Pity, despair, horror at what man will unleash – all this and more tumbles from the heart. War is not a game and the victims are innumerable. Yet it is not our war.
History will judge, they say, but how we cannot know. Those weeping for their lost children will not wait for history and that is something about war: it is always immediate. Let history judge whom it will, capricious thing as it is; but we must look now and say this is still not our war, and making it ours, out of adventure or virtue-signalling with other men’s children’s lives, would make it very, very much worse. I know how history would judge a politician who claimed he had done a moral thing while standing in front of the irradiated ashes of London.
It can end, and will.

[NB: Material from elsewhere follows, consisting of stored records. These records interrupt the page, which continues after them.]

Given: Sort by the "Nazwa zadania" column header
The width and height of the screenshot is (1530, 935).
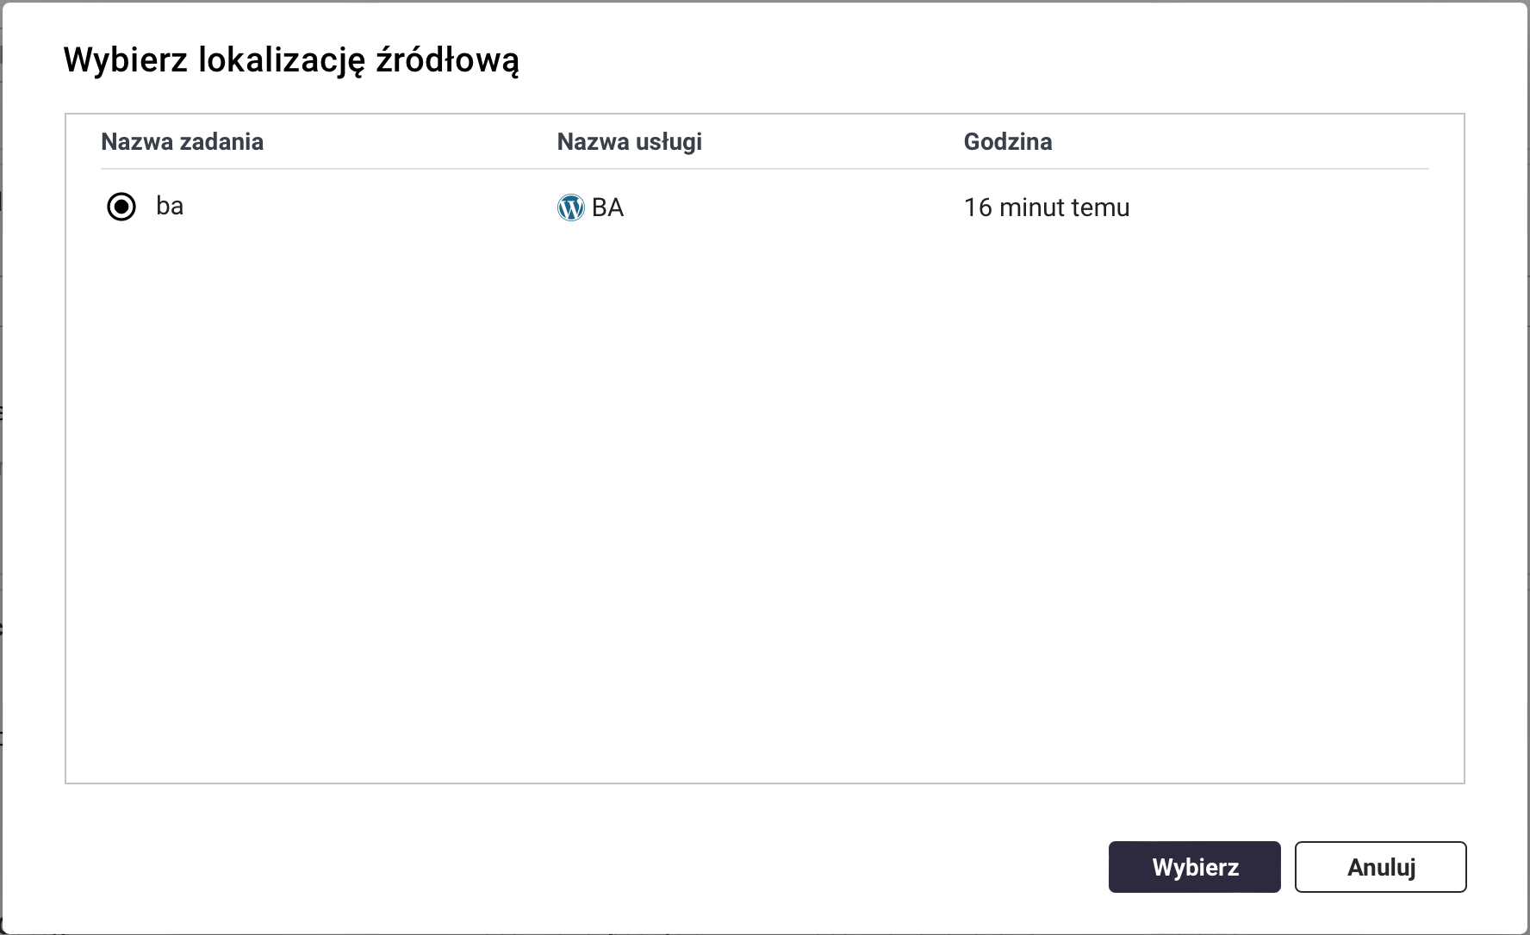Looking at the screenshot, I should click(182, 142).
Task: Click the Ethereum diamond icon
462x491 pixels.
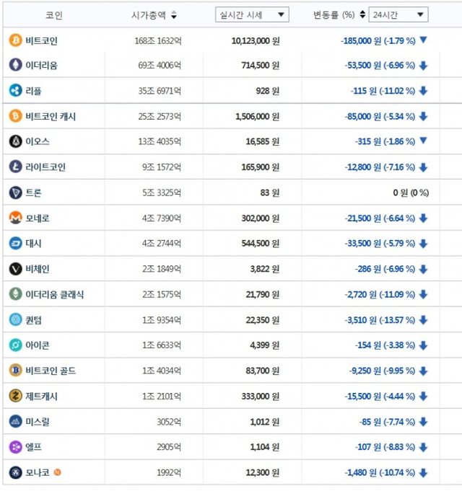Action: coord(15,66)
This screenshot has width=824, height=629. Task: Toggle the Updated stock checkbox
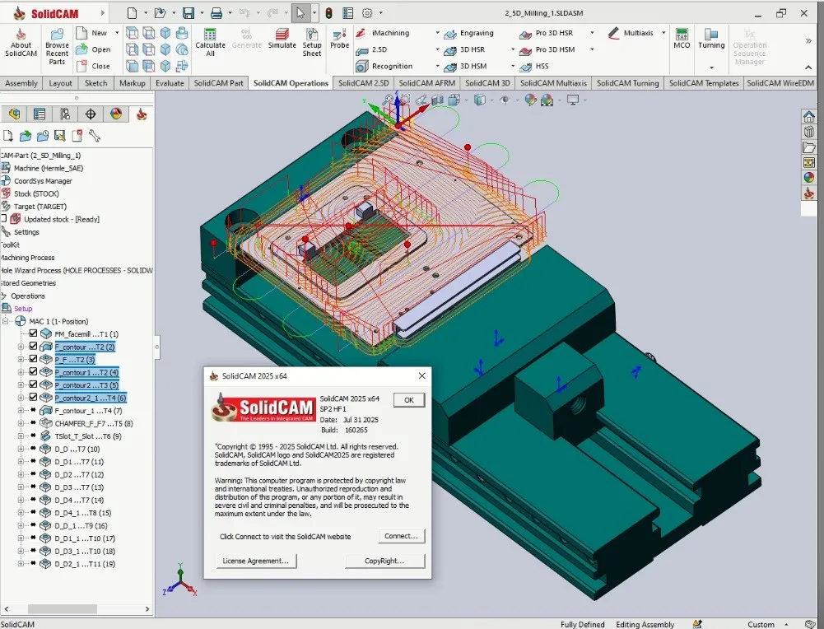(3, 219)
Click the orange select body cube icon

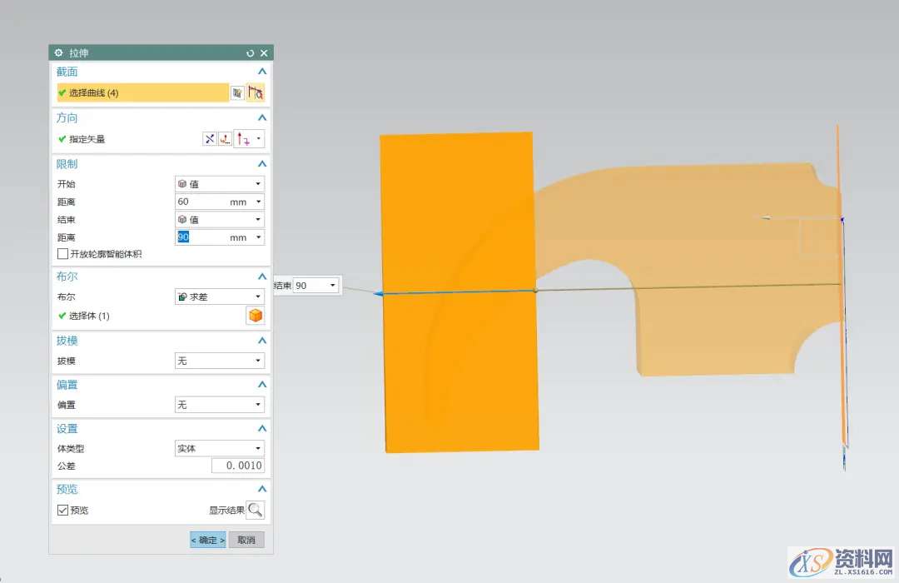point(256,316)
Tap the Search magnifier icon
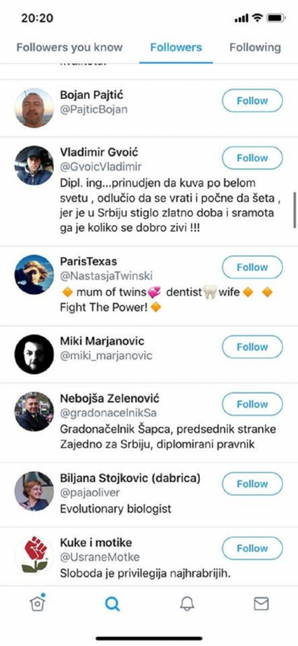298x646 pixels. (112, 604)
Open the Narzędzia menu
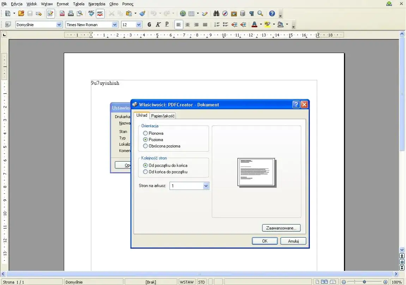Screen dimensions: 406x285 tap(97, 4)
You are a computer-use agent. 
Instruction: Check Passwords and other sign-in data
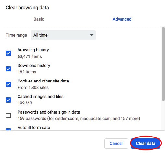pos(8,115)
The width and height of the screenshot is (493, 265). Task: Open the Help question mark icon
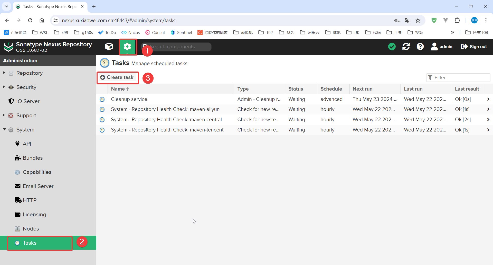[x=420, y=47]
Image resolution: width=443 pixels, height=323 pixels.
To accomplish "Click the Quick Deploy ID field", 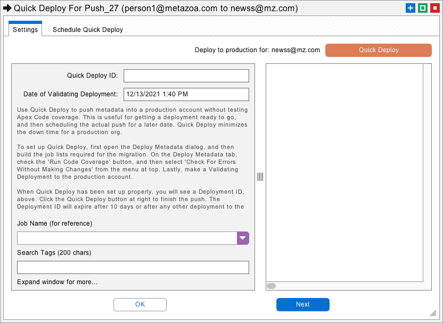I will [x=186, y=76].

I understand the characters, have met their ambassadors and read their words and been immersed in their shared culture: were I sent in to bat, I have no doubt that I would forge a settlement bringing five hundred years of unshakeable peace and the gateway to prosperity, and that I would be cursed by both sides for it even as they roll in gold.
It may be that history books will adjudge this war as an anomalous war of aggressive conquest, or another in a series of wars waged by European nations since the end of the Cold War, or as a war of reunification, which are always seen in a kindly light. That does not help a widow flooding her street with tears today.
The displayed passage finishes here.